> [Exercise passage]:
Judge Seeger is a much better writer than we are, so we’ll liberally borrow his words to describe what happened in the Calchi case. The plaintiff bought a bottle of over the counter (OTC) cold medicine.  “She wanted to feel better, but she didn’t want to feel drowsy. So she picked up a bottle” of cold medicine that claimed to be “non-drowsy.”  She took the medicine and became “unexpectedly drowsy.”  She concluded that the medicine “was to blame for her sudden urge to nap. She felt lousy, and then drowsy. And now, she feels duped.”   She filed a class action complaint alleging violations of consumer fraud statutes in 43 states plus the District of Columbia.  She also alleged breach of warranty under both state law and the Magnuson-Moss Warranty Act. Finally, there is a claim for intentional misrepresentation.

The defendant filed a motion to dismiss, arguing that the claims were preempted by federal law and that the plaintiff lacked standing.  There were other grounds as well, which we will get to soon enough.

Interestingly, the same plaintiff filed a virtually identical lawsuit in S.D.N.Y. against another non-drowsy cold medicine. That double-header prompted the Calchi court to entertain some skepticism, but not enough to affect the result.  The Calchi court also took note of the extraordinary proliferation of cases involving non-drowsy  medicine. “A lot of judicial energy is getting devoted to non-drowsy medication.”

The same plaintiff counsel authored many of the complaints. The complaints “read like fungible widgets” and it appears that plaintiff counsel “has fired up the litigation factory, and the machine spat out another complaint, courtesy of a few clicks and a well-oiled use of copy-and-paste.”  Moreover, the complaint is hardly specific to the plaintiff at all. “Most of the paragraphs could apply to any run-of-the-mill sick, drowsy plaintiff.”

How can such splendid phrase-making be in service of an opinion that is mostly pro-plaintiff?  Wait and see.

> [Task requirements]:
**1)** List every legal claim that the plaintiff brings in the Calchi case passage.
**2)** Answer these questions from the Calchi case passage:
(a) What claim did the cold medicine's label make?
(b) In which court did the same plaintiff file a virtually identical lawsuit?
(c) According to the court, what did the complaints read like?
**3)** Carry on the Calchi case passage from its final sentence.

> [Listed records]:
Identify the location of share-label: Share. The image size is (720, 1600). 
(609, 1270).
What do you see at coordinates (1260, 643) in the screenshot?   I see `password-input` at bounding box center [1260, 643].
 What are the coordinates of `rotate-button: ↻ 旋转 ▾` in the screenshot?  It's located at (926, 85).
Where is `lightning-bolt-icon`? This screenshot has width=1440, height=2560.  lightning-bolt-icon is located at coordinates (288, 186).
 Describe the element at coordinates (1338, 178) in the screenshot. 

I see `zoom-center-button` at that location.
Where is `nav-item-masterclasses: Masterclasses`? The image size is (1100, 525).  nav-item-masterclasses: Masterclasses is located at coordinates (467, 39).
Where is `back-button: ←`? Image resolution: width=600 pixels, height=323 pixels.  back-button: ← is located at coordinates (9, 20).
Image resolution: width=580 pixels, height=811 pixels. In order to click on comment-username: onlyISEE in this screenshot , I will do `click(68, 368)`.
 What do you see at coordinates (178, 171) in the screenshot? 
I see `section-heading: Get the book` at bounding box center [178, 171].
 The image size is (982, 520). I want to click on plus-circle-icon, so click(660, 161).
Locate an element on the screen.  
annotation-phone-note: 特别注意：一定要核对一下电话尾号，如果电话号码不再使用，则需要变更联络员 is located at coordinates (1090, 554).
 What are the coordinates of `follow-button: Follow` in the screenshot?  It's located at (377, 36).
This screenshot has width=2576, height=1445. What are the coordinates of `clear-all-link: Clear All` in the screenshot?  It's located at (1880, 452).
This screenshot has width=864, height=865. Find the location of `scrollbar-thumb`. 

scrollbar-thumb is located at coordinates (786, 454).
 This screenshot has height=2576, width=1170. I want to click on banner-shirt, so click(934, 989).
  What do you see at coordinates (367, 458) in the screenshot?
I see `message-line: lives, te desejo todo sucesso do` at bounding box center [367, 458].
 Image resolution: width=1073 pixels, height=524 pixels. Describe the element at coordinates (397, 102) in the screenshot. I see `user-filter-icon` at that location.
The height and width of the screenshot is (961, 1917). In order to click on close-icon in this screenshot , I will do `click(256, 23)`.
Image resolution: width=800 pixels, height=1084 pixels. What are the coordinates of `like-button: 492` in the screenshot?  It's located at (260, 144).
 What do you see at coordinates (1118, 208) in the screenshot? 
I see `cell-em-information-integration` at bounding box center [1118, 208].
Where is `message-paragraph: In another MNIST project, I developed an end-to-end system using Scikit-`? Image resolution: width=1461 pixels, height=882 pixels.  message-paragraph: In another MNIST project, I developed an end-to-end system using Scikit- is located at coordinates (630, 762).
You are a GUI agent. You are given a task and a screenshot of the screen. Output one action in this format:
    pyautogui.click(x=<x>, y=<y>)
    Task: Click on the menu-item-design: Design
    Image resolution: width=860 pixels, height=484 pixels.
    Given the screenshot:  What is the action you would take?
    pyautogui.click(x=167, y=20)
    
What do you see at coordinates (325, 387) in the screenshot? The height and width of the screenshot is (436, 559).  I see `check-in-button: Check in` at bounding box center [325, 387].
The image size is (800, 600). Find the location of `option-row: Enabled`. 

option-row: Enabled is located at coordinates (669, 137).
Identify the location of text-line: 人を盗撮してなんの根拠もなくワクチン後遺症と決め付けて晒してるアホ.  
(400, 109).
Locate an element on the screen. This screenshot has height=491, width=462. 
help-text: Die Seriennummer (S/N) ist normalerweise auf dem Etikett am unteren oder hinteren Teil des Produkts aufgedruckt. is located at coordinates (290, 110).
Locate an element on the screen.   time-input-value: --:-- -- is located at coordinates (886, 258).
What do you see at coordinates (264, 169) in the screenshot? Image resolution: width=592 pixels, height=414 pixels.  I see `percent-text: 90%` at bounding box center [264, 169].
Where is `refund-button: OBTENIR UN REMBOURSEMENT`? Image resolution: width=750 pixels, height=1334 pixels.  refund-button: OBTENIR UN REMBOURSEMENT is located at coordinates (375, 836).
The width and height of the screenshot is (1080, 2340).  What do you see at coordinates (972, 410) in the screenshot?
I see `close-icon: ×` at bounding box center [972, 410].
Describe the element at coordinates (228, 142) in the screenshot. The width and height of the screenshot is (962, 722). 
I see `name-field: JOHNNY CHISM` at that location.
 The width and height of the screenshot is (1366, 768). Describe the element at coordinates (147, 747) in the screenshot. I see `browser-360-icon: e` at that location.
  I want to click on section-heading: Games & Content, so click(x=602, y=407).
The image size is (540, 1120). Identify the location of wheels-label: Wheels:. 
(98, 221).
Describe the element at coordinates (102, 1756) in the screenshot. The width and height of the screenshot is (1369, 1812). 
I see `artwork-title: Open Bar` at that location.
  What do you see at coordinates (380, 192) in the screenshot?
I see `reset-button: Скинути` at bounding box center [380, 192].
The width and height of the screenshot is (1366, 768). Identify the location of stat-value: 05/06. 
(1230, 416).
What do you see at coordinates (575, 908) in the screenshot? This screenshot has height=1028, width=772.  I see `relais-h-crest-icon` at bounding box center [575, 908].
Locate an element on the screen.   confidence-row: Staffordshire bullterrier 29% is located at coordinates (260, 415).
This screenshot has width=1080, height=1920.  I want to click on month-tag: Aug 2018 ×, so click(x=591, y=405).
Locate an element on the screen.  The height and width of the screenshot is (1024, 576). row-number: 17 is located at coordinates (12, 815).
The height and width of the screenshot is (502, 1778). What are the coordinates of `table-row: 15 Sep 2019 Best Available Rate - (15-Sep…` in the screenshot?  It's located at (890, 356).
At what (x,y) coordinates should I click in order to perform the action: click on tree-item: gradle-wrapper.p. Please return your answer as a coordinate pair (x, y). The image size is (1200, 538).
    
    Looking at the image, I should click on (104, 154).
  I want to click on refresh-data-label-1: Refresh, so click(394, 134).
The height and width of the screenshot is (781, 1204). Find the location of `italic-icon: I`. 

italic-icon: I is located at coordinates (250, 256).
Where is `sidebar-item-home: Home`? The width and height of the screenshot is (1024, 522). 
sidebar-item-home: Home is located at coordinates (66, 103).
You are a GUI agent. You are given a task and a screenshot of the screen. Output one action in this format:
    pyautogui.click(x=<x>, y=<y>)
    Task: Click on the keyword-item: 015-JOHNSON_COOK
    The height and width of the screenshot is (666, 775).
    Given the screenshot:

> [Replies]:
**1)**
- Violations of consumer fraud statutes in 43 states plus the District of Columbia
- Breach of warranty under state law
- Breach of warranty under the Magnuson-Moss Warranty Act
- Intentional misrepresentation

**2)**
(a) It claimed to be "non-drowsy."
(b) S.D.N.Y.
(c) They read like "fungible widgets."

**3)**
CAFA Jurisdiction

The Class Action Fairness Act (CAFA) applies to this case. That is important in Calchi, because the defendant was an LLC, which is treated as an unincorporated association under the statute.  Most of the time, the citizenship of an unincorporated association, as with a partnership, is the citizenship of all its members.  That rule would make diversity of citizenship difficult to establish. But CAFA provides that an unincorporated association, as with a corporation, is determined by principal place of business and place of organization. “The jurisdictional yardstick is different, depending on the type of case.  It might seem funny for a limited liability company to swap passports and have a different citizenship, depending on the nature of the case.  But Congress gets to set the rules.”

Therefore, CAFA supports federal diversity jurisdiction over the Calchi case.

Preemption

This is the part of the Calchi opinion that stings the most.  The label for the OTC medicine fully complied with the FDA monograph.  Federal law prohibits states from establishing any requirement for an OTC medicine that is “different from or in addition to, or that is otherwise not identical with,” the FDA requirements.  There is an out for personal injury cases, but that is not what we have in the Calchi case. The plaintiff merely wanted her money (and the money spent by all those class members) back.

Why isn’t this case preempted?  Even under the rotten Seventh Circuit Bausch case (the Calchi case – or perhaps we should say, this Calchi case – is in the N.D.Illinois, so it is controlled by Seventh Circuit law), this case seems to be a poster child for express preemption.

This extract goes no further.